* [AIM OF THE EXERCISE] Where does the word "will" occur in the data below? Copy each line that holds it.

--- MATERIAL SUPPLIED Enclosed Below ---

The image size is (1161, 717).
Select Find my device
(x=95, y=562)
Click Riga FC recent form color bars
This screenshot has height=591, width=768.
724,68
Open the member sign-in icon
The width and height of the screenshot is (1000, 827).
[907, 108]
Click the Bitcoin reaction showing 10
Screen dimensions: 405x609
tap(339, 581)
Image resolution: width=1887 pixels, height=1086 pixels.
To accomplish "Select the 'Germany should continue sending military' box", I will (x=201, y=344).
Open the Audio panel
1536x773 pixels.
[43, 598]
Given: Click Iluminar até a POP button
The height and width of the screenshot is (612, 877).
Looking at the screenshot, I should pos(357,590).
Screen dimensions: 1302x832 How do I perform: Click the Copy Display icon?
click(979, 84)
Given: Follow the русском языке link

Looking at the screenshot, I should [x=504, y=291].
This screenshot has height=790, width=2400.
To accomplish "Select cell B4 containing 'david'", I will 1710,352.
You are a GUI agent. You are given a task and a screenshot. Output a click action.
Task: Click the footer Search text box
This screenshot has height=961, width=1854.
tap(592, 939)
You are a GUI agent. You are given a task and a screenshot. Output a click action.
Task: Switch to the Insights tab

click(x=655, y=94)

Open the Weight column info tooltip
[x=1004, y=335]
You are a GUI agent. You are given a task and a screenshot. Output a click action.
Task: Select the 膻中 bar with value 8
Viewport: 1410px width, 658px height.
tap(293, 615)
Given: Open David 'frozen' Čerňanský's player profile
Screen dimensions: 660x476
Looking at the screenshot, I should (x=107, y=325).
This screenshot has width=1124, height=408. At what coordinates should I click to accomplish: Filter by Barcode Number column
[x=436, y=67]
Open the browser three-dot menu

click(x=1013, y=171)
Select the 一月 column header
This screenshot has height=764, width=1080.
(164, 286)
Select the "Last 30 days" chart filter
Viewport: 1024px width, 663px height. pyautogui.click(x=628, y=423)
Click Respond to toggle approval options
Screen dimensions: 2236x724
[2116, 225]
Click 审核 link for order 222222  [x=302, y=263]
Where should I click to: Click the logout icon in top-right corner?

--- End of Enclosed MATERIAL SUPPLIED ---

* [OUTPUT]
To accomplish "Select the 'Germany should continue sending military' box", I will (x=201, y=344).
To accomplish "Select cell B4 containing 'david'", I will 1710,352.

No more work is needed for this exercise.